── Listing ──

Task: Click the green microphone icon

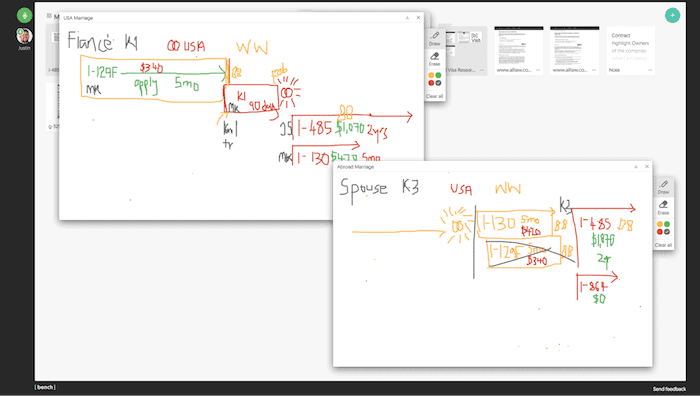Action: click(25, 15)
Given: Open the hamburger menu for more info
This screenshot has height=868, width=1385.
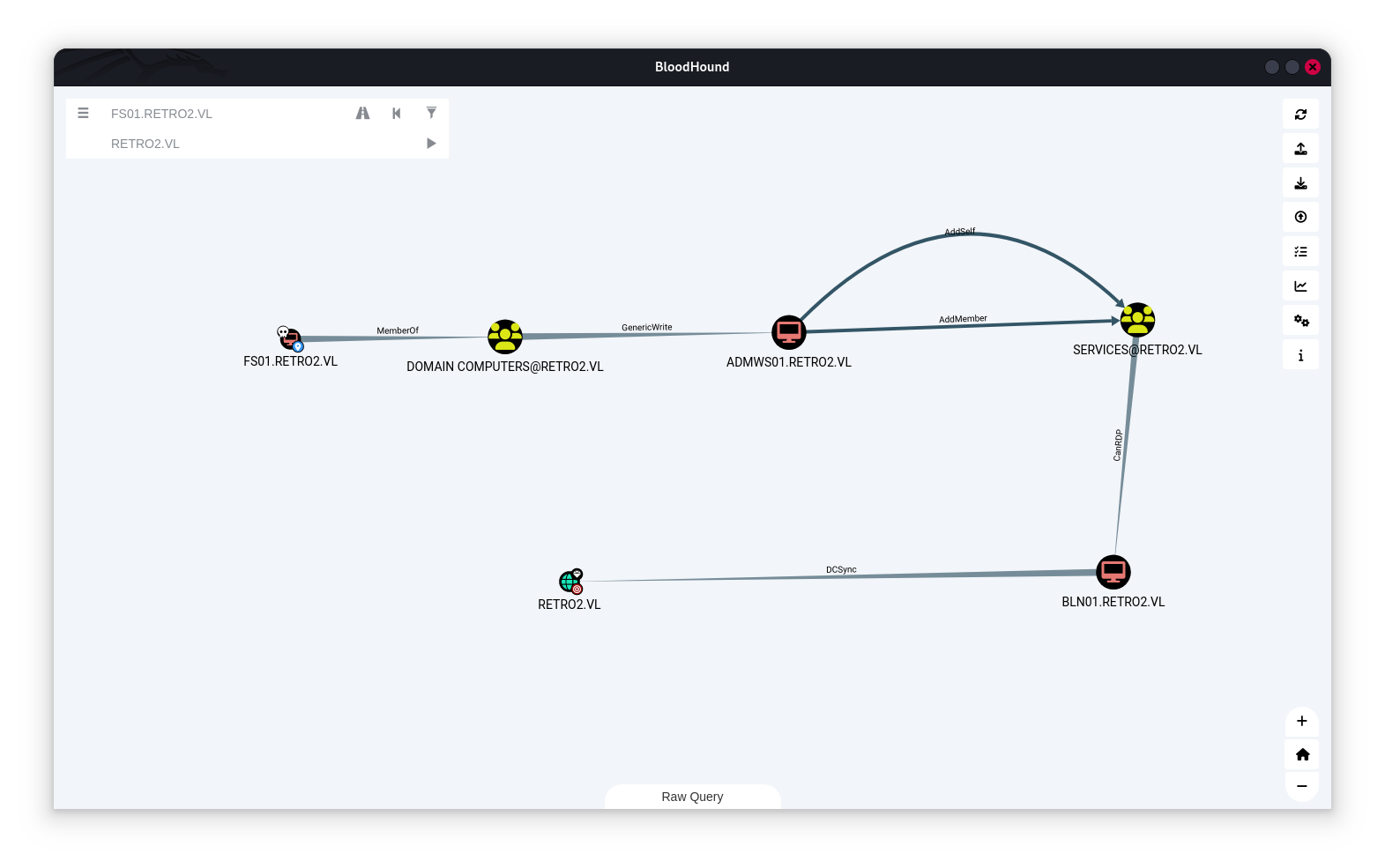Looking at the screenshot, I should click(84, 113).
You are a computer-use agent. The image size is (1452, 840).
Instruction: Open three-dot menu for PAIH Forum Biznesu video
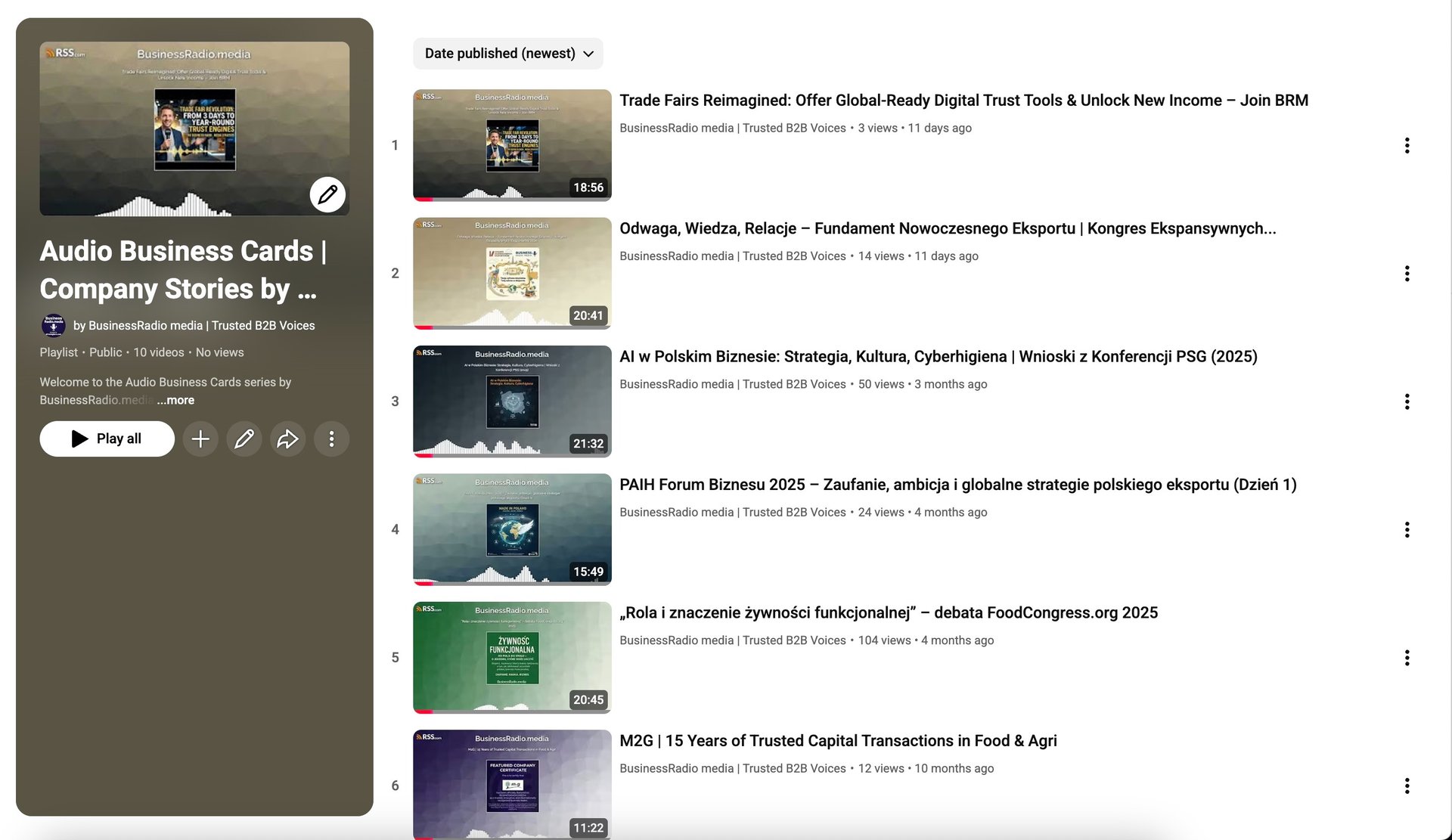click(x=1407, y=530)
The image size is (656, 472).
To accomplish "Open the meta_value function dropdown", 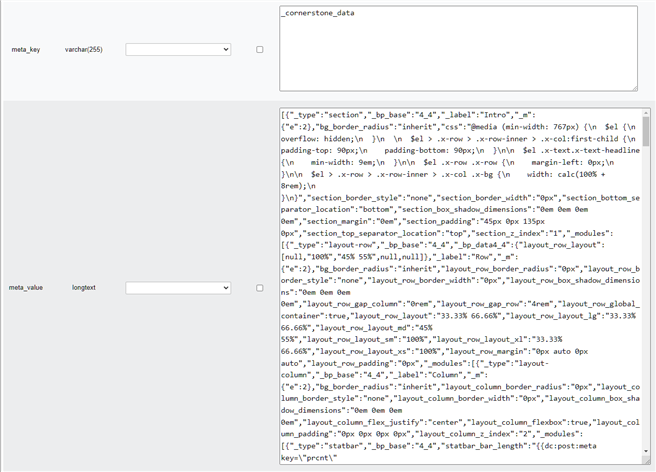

───

_Problem to solve:_ Rewrite the lines of all the items above as a numbered list, leaving out blank lines and the pictures.

_Reply:_
1. Task: Click the green microphone icon
2. Action: click(25, 15)
3. Given: Open the hamburger menu for more info
4. This screenshot has height=868, width=1385.
5. Looking at the screenshot, I should click(84, 113).
6. You are a computer-use agent. The image size is (1452, 840).
7. Instruction: Open three-dot menu for PAIH Forum Biznesu video
8. click(x=1407, y=530)
9. The image size is (656, 472).
10. To accomplish "Open the meta_value function dropdown", 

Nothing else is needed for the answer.